Updated 2026-03-20 · Calculated at 7% average annual return (S&P 500 historical average)
Starting at age 40, saving $1,000/month at 7% average annual return (S&P 500 historical average). The "Monthly Income" column shows what you could safely withdraw using the 4% rule.
| Year | Total Contributed | Investment Growth | Portfolio Value | Monthly Income (4% Rule) |
|---|---|---|---|---|
| 5 | $60,000 | $11,593 | $71,593 | $239/mo |
| 10 | $120,000 | $53,085 | $173,085 | $577/mo |
| 15 | $180,000 | $136,962 | $316,962 | $1,057/mo |
| 20 | $240,000 | $280,927 | $520,927 | $1,736/mo |
You may have a gap. For $50K/year retirement expenses, you would need approximately $1,250,000. Your projected $520,927 leaves a gap of $729,073. Consider increasing your monthly savings, working a few extra years, or supplementing with Social Security and other income.
Starting at 40 still gives you 20 good years of compounding.
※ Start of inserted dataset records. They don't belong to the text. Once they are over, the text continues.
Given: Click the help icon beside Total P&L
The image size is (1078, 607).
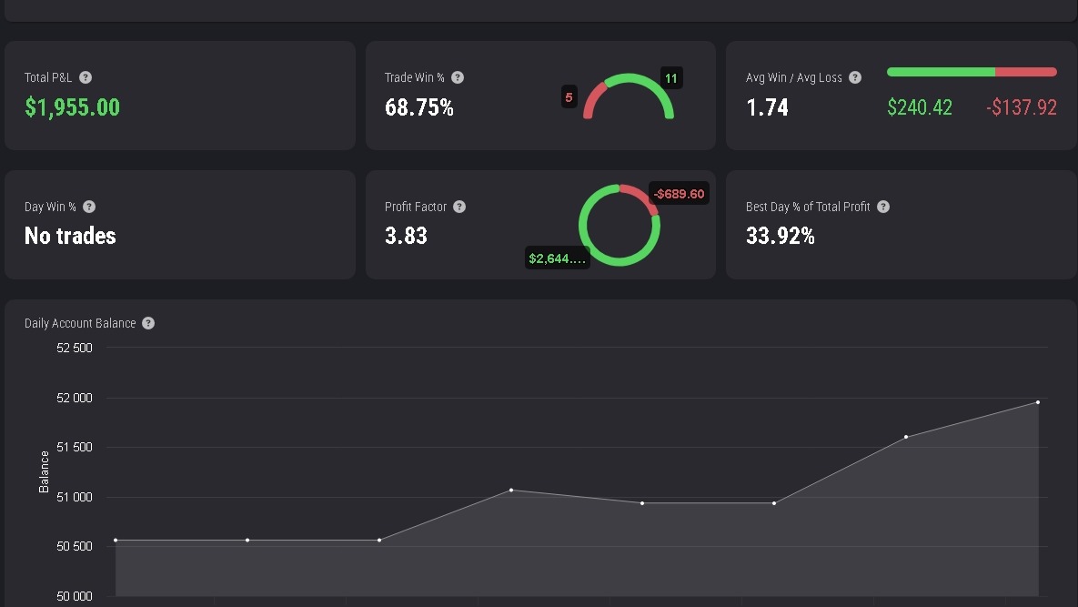Looking at the screenshot, I should 86,77.
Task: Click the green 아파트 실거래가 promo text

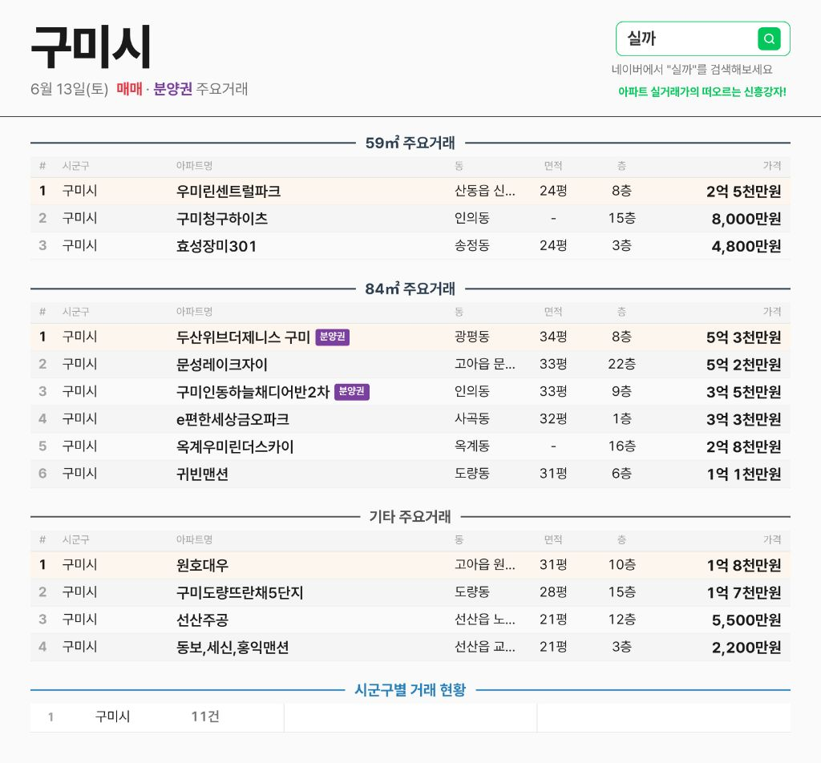Action: pos(702,91)
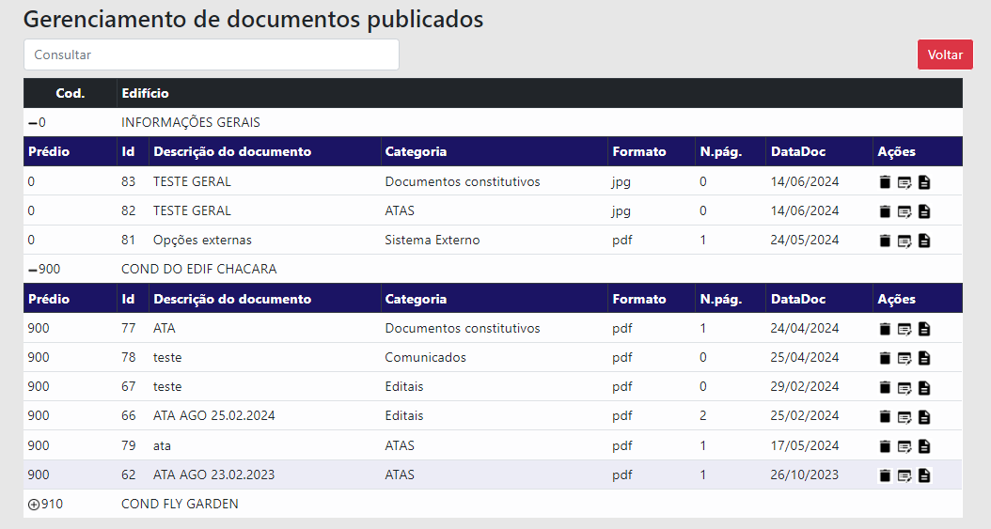Open file icon for 'ATA AGO 23.02.2023'
Image resolution: width=991 pixels, height=529 pixels.
(x=924, y=475)
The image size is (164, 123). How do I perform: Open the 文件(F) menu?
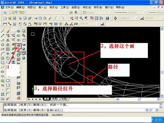10,7
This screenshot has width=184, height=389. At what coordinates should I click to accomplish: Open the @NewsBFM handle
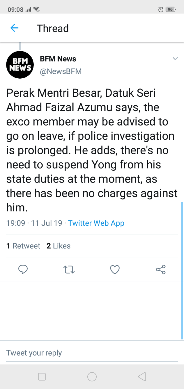coord(61,71)
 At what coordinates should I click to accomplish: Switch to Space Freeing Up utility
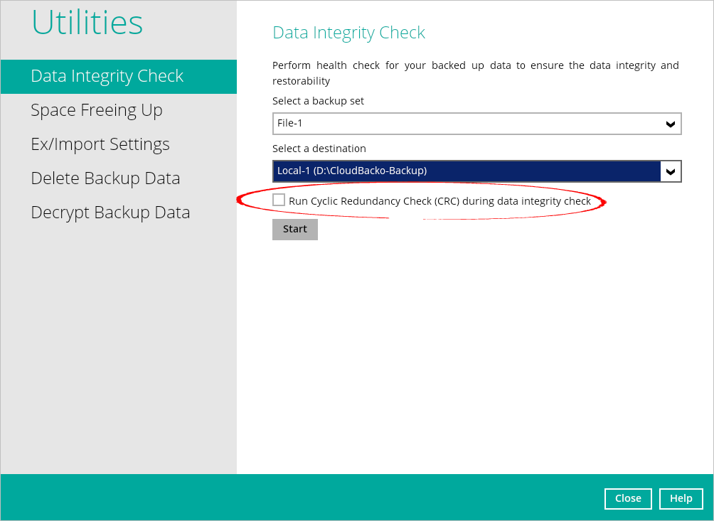[97, 110]
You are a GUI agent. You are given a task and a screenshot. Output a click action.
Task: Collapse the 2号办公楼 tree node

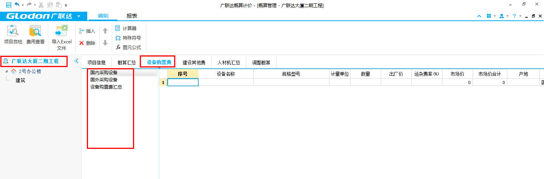[x=6, y=71]
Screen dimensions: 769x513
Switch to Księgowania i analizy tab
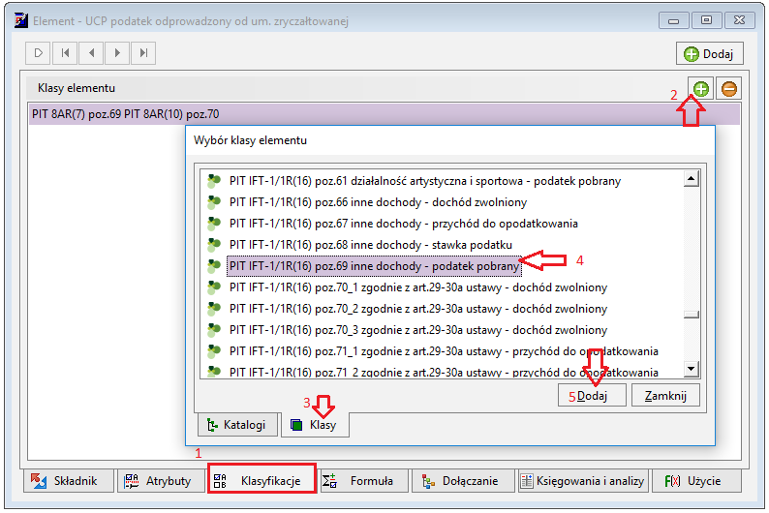tap(584, 481)
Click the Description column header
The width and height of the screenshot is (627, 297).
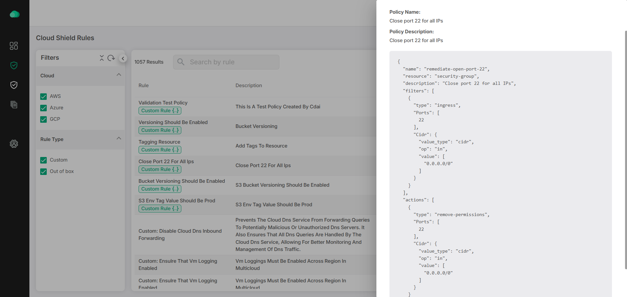click(249, 86)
While starting earlier would be ideal, 20 years is enough time for compound interest to significantly multiply your savings — 54% of your final balance is from growth.
It depends on your target retirement income. $1,000/month from age 40 builds $520,927 by age 60, providing $1,736/month via the 4% rule. If you need $50,000/year, you would need approximately $1,250,000, leaving a gap of $729,073. Consider increasing your monthly savings or delaying retirement.
The 4% rule states that you can safely withdraw 4% of your retirement portfolio each year without running out of money over a 30-year retirement. With a $520,927 portfolio, that means $20,837/year or $1,736/month. This rule was developed from the Trinity Study analyzing historical market returns.
Out of your $520,927 total, $240,000 comes from your own contributions and $280,927 (54%) comes from investment growth. This shows the power of compound interest over 20 years. The earlier you start, the more growth does the heavy lifting.